Water insoluble cationic poly(ester amide)s: synthesis, characterization and applications

Abstract

We reported a new family of water insoluble, biocompatible and biodegradable cationic arginine and phenylalanine based poly(ester amide)s (Arg-Phe-PEAs) for potential biomedical applications. The Arg-Phe-PEA consists of 3 building blocks: amino acids, diols, and dicarboxylic acids and was prepared from both L-arginine and L-phenylalanine amino acids by solution polycondensation. The structure and properties of Arg-Phe-PEAs were characterized by standard physicochemical methods.
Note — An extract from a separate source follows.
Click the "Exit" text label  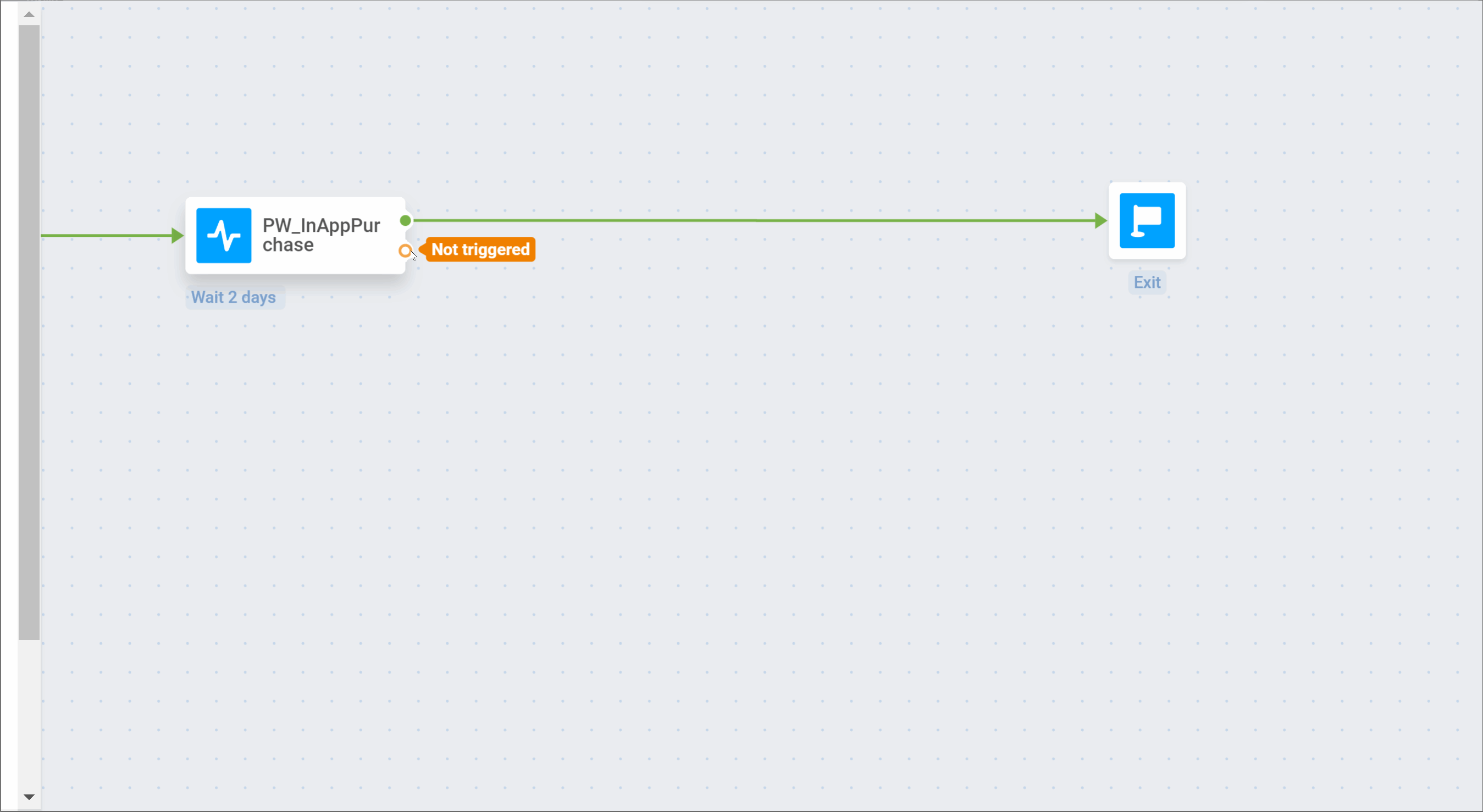coord(1147,282)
In vitro biological tests of the Arg-Phe-PEAs included enzymatic biodegradation, cell attachment and proliferation, and macrophage inflammation tests. The enzymatic biodegradation tests showed that the biodegradation rate of Arg-Phe-PEAs can be controlled by regulating the polymer composition (the ratio of Arg to Phe). The cellular tests indicated that the bovine aortic endothelial cells (BAECs) have very good cell attachment and proliferation on the Arg-Phe-PEA surface. The in vitro inflammation data showed that the Arg-Phe-PEAs induced far lower inflammatory response than FDA approved biomaterials. By a nano-precipitation method, Arg-Phe-PEAs were formulated into nanoparticles (NPs) with particle sizes below 200 nm. The protein release profiles from Arg-Phe-PEA NPs showed that the introduction of arginine significantly enhanced the protein encapsulation efficacy and changed the protein release rate compared with pure phenylalanine based poly(ester amide)s (Phe-PEAs).